Stocks or real estate?

The paper The Rate of Return on Everything examines historical prices of stocks and real estate in 16 developed countries (e.g. France, the US, the UK, Japan, Finland) from 1870 to 2015. The authors also estimate historical rent-to-price ratios of real estate and calculate returns on real estate investments.

Their main finding is that the yearly return on real estate (6.62%) is significantly higher than that of stocks (4.66%). These are real net returns, which account for real estate running costs (such as maintenance and insurance), though they do not account for taxes.

Their findings seem to be quite robust to using different estimation methods, different country weights or different time periods. Of the 16 countries studied, only two—the United States and Australia—show slightly higher stock returns than real estate:

Stock Real estate
US 6.66% 5.80%
Australia 6.37% 5.90%

Putting average returns aside, real estate has other advantages: the ability to use leverage through mortgages and lower volatility both in time and across countries.

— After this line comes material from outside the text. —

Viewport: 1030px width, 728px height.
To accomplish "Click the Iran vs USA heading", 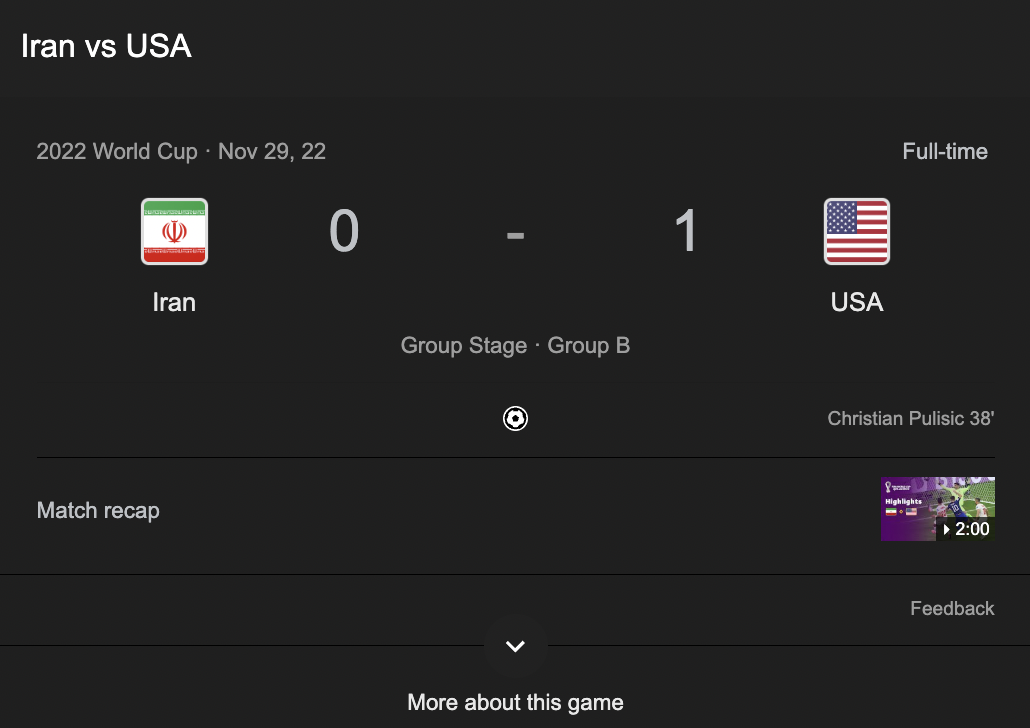I will click(x=106, y=46).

For example, the worst-performing country for stocks—Portugal—had a negative real return of -0.67%, whereas the worst-performing country for real estate—Italy—still showed a positive return of 4.39%.

The main limitation of the study is its reliance on estimates. However, given the sizable difference in returns—nearly 2 percentage points per year—some minor inaccuracies in the estimates are unlikely to make a difference.

Conclusion

This paper challenges the popular belief that stocks outperform real estate. Based on long-term data from 16 developed countries, it seems that real estate has higher and safer returns. The strong results of US stocks appear to be an exception - not a rule.